> **What is being asked**
Format the portion of the material that opens with the line containing "screenshot is (1260, 709)." and closes with the line containing "coordinates (398, 249).", both included, as a Markdown table with the columns Row and Material Line. Omit blank lines and number the remaining lines in order.
┄┄┄┄┄┄┄┄┄┄
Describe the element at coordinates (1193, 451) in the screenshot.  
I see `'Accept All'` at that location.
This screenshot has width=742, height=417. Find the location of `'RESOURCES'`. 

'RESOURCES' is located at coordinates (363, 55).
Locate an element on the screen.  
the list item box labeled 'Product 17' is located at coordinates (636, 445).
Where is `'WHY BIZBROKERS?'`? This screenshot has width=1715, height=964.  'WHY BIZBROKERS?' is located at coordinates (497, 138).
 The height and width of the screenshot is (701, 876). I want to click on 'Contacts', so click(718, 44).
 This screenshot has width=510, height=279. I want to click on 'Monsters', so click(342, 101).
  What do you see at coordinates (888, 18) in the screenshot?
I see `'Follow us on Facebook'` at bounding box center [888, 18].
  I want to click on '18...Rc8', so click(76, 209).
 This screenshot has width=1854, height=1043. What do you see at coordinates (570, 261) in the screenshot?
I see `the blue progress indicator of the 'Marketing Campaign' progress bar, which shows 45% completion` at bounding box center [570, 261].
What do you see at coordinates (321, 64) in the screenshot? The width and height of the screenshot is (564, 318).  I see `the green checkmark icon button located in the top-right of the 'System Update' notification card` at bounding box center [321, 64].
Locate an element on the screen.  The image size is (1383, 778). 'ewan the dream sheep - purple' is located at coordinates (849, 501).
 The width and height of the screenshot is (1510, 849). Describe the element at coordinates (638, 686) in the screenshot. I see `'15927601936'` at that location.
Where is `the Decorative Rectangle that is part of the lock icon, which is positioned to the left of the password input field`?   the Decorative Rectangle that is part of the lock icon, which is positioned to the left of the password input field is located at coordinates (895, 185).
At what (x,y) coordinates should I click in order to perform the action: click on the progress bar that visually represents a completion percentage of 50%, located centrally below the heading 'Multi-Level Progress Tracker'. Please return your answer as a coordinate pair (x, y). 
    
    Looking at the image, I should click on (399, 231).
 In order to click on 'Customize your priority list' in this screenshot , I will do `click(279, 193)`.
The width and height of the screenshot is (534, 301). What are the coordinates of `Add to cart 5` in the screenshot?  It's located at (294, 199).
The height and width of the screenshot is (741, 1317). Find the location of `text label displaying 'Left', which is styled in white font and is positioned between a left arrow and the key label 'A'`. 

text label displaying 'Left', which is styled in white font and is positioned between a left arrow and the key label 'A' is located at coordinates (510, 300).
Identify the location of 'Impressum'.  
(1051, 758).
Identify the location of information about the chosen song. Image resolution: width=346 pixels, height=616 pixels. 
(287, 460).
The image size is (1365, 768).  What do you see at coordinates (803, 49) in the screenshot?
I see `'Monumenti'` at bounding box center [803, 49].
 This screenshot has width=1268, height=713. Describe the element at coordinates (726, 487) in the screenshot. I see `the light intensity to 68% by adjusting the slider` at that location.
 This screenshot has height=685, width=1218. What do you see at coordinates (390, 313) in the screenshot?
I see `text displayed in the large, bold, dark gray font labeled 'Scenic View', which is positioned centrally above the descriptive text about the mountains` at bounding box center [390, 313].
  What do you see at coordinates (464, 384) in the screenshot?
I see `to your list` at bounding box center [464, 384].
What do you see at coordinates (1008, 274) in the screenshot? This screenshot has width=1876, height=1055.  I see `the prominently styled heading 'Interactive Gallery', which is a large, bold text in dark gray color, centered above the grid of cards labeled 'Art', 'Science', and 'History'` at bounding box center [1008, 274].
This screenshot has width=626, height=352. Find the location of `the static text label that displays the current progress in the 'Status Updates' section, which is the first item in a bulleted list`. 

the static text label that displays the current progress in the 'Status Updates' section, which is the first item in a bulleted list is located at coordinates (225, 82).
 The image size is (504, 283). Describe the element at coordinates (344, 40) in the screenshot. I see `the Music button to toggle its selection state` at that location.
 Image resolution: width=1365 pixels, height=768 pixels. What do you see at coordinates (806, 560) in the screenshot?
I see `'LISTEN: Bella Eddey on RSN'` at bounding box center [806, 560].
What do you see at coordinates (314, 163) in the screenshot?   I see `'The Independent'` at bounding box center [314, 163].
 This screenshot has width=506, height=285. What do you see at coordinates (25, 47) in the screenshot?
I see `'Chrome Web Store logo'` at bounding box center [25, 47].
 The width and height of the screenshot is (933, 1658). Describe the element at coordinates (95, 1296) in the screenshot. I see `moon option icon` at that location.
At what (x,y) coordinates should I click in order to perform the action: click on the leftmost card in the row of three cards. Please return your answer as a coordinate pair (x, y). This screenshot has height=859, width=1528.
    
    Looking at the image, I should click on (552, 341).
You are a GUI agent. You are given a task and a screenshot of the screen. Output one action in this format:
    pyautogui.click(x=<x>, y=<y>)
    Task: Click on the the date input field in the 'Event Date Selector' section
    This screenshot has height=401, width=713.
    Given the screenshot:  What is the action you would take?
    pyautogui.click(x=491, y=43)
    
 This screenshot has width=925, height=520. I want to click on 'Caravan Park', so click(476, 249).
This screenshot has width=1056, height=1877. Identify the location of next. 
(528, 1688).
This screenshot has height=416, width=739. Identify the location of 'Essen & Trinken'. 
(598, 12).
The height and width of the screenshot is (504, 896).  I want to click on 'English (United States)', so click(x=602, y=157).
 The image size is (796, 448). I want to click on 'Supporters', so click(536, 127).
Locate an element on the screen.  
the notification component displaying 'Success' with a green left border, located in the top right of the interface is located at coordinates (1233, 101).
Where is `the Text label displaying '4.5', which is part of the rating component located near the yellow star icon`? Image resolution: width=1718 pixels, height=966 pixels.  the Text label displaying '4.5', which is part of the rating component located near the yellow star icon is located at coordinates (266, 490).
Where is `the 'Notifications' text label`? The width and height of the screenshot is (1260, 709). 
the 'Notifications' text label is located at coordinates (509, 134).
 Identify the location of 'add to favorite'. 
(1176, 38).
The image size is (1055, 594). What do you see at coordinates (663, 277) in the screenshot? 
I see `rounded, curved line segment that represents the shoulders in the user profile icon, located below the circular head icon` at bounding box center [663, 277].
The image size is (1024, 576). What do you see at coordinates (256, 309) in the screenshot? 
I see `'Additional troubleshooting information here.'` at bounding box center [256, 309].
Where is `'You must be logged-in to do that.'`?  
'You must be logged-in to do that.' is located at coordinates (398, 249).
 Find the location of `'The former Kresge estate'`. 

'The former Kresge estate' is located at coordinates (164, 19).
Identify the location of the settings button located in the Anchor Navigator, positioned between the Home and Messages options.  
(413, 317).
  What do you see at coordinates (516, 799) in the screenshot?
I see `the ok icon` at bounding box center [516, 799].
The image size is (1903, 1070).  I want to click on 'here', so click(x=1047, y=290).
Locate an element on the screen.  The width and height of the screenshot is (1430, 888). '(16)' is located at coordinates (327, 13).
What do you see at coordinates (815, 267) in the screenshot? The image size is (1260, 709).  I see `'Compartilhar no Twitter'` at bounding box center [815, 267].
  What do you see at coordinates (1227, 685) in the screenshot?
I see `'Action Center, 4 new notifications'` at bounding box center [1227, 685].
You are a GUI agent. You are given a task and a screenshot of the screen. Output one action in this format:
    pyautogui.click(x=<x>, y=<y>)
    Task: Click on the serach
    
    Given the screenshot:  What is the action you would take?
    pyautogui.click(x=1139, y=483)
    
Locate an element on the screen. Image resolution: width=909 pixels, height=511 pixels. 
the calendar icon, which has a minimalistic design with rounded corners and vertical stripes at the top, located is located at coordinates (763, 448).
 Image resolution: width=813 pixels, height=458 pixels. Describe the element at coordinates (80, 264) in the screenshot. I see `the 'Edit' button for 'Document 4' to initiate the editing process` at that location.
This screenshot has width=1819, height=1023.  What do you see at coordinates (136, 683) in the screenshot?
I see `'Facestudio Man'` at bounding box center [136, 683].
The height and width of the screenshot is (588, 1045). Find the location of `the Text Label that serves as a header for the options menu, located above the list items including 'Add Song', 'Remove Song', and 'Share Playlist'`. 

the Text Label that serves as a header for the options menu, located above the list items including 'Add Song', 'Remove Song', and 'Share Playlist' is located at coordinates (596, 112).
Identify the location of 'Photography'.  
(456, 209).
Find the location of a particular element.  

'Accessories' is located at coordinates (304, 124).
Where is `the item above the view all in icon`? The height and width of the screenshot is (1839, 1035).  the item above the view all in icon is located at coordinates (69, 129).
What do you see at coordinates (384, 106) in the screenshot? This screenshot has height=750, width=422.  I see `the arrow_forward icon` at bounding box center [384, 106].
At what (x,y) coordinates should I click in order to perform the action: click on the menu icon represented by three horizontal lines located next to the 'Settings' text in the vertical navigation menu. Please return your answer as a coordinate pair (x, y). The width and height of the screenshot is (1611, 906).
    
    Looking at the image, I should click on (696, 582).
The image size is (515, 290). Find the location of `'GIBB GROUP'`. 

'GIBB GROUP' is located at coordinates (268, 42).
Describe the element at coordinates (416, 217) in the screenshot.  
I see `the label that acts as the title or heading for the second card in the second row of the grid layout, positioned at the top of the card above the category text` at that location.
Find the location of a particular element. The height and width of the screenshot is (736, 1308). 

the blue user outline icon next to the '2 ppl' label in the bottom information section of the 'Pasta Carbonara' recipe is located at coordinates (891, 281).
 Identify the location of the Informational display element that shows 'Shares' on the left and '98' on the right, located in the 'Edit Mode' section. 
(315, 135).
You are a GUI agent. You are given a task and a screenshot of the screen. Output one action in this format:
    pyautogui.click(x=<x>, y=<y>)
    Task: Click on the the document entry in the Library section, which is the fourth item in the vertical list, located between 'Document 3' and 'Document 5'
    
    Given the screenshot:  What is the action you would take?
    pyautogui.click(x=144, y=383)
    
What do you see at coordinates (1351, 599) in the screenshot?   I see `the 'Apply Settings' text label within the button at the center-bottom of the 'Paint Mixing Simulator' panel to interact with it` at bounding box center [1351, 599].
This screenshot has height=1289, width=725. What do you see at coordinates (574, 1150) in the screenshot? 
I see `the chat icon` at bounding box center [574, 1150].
┄┄┄┄┄┄┄┄┄┄
> **Written answer**
| Row | Material Line |
|---|---|
| 1 | Where is `the 'Notifications' text label`? The width and height of the screenshot is (1260, 709).  |
| 2 | the 'Notifications' text label is located at coordinates (509, 134). |
| 3 |  Identify the location of 'add to favorite'.  |
| 4 | (1176, 38). |
| 5 | The image size is (1055, 594). What do you see at coordinates (663, 277) in the screenshot?  |
| 6 | I see `rounded, curved line segment that represents the shoulders in the user profile icon, located below the circular head icon` at bounding box center [663, 277]. |
| 7 | The image size is (1024, 576). What do you see at coordinates (256, 309) in the screenshot?  |
| 8 | I see `'Additional troubleshooting information here.'` at bounding box center [256, 309]. |
| 9 | Where is `'You must be logged-in to do that.'`?   |
| 10 | 'You must be logged-in to do that.' is located at coordinates (398, 249). |